_BRANO DA LEGGERE_
In quale momento ti ha cambiato la vita?

È arrivato verso gli anni dell’università, durante la laurea specialistica a Milano. Mi stavo specializzando in televisione e cinema. Pensavo che scrivere alcuni articoli che riguardassero quel mondo potesse aprirmi delle porte per entrare nel mondo del giornalismo. Ho iniziato a fare diverse collaborazioni con alcuni blog di televisione e cinema. Vedevo che mi piaceva. Analizzare dal punto di vista critico le serie tv e i programmi televisivi e i film era qualcosa che mi interessava. Il lavoro è coinciso con una passione.

Oggi in tanti si atteggiano a tuttologi, com’è difficile mantenere un rapporto con gli altri?

È vero, oggi sono tutti un po’ tuttologi. Quello che si può fare è avere un po’ un distacco. Nel senso che: io penso che tutti possano esprimere una opinione. Poi certo, chi è specializzato su certe discipline ha più mezzi e più strumenti per poterli analizzare. Il diritto di parola però è sacrosanto. Da qui a trasformare un opinione in un imperativo, ce ne passa. A me capita di vedere delle persone che più che esprimere una opinione, esprimono delle sentenze. Lì un po’ mi spavento. Io che potrei essere esperto di tante cose, metto anche sempre tanti dubbi. Magari il giornalista in sé non è detto che abbia le risposte che tutti cercano. Ma può fare le domande giuste. L’approccio più sano sui social dovrebbe essere questo: che tutti si facciano delle domande e alla risposta si arrivi insieme. Basta che non ci sia la presunzione di aver ragione per partito preso. Perché li, e vale anche per i giornalisti, è una battaglia persa in partenza.

Quindi è capitato di cambiare idea su situazioni che avevi già analizzato?

Sì. Tante volte. Magari le cose che uno guarda o legge dipendono dal periodo in cui è. Se sei in un periodo di fragilità, alcune cose possono sembrarti bellissime o bruttissime. Poi se le rileggi o riguardi, scopri tutt’altro. Penso sia la cosa più bella. Vuol dire che cresciamo noi e cresce la nostra sensibilità.

[Dati per la localizzazione di parole ed elementi]
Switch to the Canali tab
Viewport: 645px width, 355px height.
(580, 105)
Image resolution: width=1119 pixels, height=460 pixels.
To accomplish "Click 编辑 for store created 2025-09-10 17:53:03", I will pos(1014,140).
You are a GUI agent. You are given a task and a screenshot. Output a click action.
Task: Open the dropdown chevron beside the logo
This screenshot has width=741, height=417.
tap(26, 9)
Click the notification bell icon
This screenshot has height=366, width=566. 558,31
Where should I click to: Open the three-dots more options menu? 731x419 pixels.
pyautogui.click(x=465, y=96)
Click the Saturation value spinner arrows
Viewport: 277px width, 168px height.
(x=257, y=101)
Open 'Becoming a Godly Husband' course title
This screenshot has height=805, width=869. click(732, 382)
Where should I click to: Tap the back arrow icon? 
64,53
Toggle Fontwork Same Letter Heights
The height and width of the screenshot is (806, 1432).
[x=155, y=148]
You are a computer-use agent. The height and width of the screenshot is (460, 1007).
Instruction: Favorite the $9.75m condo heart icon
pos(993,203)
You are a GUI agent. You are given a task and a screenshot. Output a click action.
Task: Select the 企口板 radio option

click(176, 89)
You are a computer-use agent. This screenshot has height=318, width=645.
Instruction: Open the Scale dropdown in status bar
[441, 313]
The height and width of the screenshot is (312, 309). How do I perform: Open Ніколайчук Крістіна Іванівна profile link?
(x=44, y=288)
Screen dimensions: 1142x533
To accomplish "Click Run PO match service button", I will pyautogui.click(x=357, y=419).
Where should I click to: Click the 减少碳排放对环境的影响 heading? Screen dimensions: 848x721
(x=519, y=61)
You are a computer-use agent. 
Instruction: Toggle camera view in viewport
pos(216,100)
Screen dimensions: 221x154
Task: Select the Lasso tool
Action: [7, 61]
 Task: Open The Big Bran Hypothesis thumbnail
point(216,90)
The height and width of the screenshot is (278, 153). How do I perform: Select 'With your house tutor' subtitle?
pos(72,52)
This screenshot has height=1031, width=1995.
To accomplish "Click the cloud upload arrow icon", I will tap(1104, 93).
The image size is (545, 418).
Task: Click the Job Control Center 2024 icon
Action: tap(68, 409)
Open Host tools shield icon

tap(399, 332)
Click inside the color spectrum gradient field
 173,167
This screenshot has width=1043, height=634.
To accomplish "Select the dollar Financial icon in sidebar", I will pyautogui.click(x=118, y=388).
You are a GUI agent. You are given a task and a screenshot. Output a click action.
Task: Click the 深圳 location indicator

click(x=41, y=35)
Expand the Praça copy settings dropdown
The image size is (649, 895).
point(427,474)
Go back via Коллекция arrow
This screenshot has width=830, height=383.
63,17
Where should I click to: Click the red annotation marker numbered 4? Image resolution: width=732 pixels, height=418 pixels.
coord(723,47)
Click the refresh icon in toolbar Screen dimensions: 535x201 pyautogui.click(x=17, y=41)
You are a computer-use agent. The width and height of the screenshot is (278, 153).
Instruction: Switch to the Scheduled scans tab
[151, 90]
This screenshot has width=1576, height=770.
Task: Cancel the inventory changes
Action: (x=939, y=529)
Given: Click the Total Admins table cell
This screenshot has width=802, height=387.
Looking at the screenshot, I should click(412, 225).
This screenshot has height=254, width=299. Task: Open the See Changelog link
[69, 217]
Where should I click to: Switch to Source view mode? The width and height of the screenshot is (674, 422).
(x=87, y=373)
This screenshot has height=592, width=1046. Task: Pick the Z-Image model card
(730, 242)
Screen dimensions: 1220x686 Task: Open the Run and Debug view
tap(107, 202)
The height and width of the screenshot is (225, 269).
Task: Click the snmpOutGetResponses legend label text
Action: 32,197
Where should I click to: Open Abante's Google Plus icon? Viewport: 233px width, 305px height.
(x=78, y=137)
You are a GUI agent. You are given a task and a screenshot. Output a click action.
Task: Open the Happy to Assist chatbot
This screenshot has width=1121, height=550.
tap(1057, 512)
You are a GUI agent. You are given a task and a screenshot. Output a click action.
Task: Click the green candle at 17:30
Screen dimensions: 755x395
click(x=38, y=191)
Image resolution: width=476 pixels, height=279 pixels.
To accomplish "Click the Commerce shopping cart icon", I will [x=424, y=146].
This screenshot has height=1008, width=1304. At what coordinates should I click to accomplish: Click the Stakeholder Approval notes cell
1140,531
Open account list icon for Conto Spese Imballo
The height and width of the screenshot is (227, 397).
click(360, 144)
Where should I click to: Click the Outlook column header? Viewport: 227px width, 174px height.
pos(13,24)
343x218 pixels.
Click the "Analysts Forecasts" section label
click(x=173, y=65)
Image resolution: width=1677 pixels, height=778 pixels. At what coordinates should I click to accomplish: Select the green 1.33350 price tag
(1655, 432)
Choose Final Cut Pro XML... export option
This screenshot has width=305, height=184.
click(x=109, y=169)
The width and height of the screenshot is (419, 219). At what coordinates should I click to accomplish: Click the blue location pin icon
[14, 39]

_OBIETTIVO 1_
Restituisca senza alcuna modifica le righe delle voci che vanno da quella contenente "The width and height of the screenshot is (419, 219)." fino all'ultima riga delle voci, estremi compresi.
_OBIETTIVO 2_
Prosegua l'intervista sulla critica televisiva e sul giornalismo a partire dal punto in cui si interrompe.

_RISULTATO DELL'ESERCIZIO 1_
The width and height of the screenshot is (419, 219). At what coordinates should I click to accomplish: Click the blue location pin icon
[14, 39]

_RISULTATO DELL'ESERCIZIO 2_
Un giudizio è dato soprattutto dai gusti o ci sono dei fattori che un giornalista segue per dare quantomeno un giudizio più oggettivo?

C’è una oggettività che deve essere riconosciuta. Ma nel corso della stesura un gusto per una forma penso ci debba essere. Certo, ci sono film o programmi televisivi che non incontrano il mio gusto, ma non posso non riconoscerne la qualità. È ovvio che tutto ciò di cui scriviamo è filtrato dalla nostra esperienza e dal nostro gusto. Visto che non parliamo di cose delicate, ma di “nani e ballerine” come dicevano negli anni 70, un gusto si può esprimere. Sempre nel rispetto delle parti coinvolte. Non sono mai stato un fan della stroncatura. Per me è una grande mancanza di rispetto. Bisogna sempre considerare che dietro un film, un programma o una serie o un album discografico c’è il lavoro di tantissime persone. La superficialità con cui tu puoi demolire un lavoro in una manciata di righe è agghiacciante. Può non piacermi, non risultare oggettivamente perfettamente riuscito. Ma bisogna invece chiedersi cosa si potesse fare diversamente. Così che il lettore e chi ha lavorato al prodotto possa farsi delle domande. Penso sia più costruttivo.

Ha fatto parlare tanto, ad esempio, il tweet di Antonella Clerici, che ha stroncato il film premio Oscar, “Anora”. È stata sorprendente. In certi casi per alcuni è vantaggioso essere netti, magari divisivi, nei giudizi?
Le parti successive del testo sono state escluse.